Cut With the Kitchen Knife Through the Last Weimar Beer-Belly Cultural Epoch in Germany (1919-20)
Artwork description & Analysis: Though one of Höch's earliest works, this ambitious collage is unusual within her canon for being particularly large; it measures 35 x 57 inches. Here she uses cuttings from newspapers and magazines to create one cohesive image out of a myriad of disparate parts. This technique of taking words and images from the established press to make new and subversive statements was highly innovative.

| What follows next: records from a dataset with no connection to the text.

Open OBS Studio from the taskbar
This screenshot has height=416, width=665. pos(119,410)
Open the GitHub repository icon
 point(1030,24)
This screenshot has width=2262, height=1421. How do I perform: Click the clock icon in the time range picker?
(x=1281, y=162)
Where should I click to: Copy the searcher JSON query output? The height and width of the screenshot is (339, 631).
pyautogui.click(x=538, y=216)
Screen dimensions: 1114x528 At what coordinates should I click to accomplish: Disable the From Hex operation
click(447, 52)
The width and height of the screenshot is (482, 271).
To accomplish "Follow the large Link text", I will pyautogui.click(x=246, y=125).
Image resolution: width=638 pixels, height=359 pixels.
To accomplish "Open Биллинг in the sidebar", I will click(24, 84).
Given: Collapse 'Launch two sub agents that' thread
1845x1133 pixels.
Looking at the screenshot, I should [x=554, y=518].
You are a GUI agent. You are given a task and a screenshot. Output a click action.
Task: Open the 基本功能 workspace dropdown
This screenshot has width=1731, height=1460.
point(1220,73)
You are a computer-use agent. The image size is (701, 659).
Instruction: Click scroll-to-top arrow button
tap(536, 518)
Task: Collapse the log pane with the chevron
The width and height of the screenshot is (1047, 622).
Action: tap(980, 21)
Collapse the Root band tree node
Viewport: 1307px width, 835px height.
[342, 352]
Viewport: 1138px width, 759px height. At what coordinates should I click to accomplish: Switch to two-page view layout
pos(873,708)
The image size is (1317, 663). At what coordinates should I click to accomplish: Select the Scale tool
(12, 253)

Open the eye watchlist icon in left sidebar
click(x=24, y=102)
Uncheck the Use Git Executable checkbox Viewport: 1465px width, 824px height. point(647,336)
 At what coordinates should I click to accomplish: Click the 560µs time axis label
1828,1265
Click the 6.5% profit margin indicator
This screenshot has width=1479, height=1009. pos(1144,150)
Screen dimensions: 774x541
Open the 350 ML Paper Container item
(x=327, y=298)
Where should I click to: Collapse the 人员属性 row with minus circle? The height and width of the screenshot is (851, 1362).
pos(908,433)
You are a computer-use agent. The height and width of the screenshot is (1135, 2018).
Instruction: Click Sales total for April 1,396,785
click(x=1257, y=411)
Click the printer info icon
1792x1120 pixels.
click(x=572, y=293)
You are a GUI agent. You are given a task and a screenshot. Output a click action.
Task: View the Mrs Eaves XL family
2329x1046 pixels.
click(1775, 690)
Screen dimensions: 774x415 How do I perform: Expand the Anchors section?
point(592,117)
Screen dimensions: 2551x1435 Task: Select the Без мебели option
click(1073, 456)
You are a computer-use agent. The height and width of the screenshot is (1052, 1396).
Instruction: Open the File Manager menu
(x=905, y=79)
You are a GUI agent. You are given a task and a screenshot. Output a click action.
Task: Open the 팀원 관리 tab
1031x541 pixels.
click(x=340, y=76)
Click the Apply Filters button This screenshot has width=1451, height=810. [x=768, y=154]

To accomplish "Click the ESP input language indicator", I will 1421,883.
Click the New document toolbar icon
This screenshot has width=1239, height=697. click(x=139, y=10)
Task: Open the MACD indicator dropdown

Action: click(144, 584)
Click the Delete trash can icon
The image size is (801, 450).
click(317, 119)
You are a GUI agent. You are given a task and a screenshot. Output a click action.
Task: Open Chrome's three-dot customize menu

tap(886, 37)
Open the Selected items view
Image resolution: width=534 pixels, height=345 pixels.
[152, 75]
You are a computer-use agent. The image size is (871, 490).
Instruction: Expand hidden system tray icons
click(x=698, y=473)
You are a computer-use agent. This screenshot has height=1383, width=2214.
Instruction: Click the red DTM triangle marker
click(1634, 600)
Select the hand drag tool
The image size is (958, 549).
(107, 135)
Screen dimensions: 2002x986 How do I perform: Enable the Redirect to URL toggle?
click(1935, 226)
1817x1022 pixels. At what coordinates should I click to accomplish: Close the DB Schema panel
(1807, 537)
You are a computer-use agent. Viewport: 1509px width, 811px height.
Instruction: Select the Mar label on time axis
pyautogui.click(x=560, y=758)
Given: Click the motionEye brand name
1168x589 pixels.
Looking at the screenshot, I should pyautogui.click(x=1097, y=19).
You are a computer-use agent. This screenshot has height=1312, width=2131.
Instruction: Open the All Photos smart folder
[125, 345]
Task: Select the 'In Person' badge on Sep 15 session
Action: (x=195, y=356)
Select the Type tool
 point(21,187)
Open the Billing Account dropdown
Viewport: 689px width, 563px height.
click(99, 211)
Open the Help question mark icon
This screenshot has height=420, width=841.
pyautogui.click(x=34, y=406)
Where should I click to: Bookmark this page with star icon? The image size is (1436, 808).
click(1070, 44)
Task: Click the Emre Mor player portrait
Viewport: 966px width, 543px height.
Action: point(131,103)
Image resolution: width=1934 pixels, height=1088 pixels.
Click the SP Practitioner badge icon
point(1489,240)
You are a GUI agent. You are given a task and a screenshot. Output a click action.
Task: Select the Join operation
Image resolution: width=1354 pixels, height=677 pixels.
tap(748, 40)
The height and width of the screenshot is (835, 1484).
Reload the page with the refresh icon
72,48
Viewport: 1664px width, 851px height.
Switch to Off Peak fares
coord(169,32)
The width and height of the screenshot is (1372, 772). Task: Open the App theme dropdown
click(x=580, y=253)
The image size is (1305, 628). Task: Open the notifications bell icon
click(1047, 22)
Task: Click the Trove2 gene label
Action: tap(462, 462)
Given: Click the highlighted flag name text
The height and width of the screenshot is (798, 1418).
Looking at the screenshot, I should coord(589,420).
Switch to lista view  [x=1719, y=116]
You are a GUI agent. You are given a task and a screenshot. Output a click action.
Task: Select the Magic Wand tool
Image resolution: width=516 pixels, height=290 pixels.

The piece was exhibited in the First International Dada Fair, which took place in Berlin in 1920, and it was reportedly one of the most popular pieces in the show. In the top right corner Höch has pasted together images of "anti-Dada:" figures of the Weimar government and representatives of the old empire. Elsewhere in the collage, the proponents of Dada including photographs of Raoul Hausmann are ranged in opposition to these establishment figures.
The effect is initially one of visual confusion, and yet a kind of nonsense-narrative begins to develop with sustained attention. One figure is transformed into something else by the addition of a de-contextualised newspaper clipping, such as the Kaiser's iconic moustache replaced by a pair of upside-down wrestlers. The work encapsulates the eclecticism and eccentricities of Dadaism, but also makes a pointed political statement against the staid establishment; it is a carefully-crafted homage to anarchistic opposition.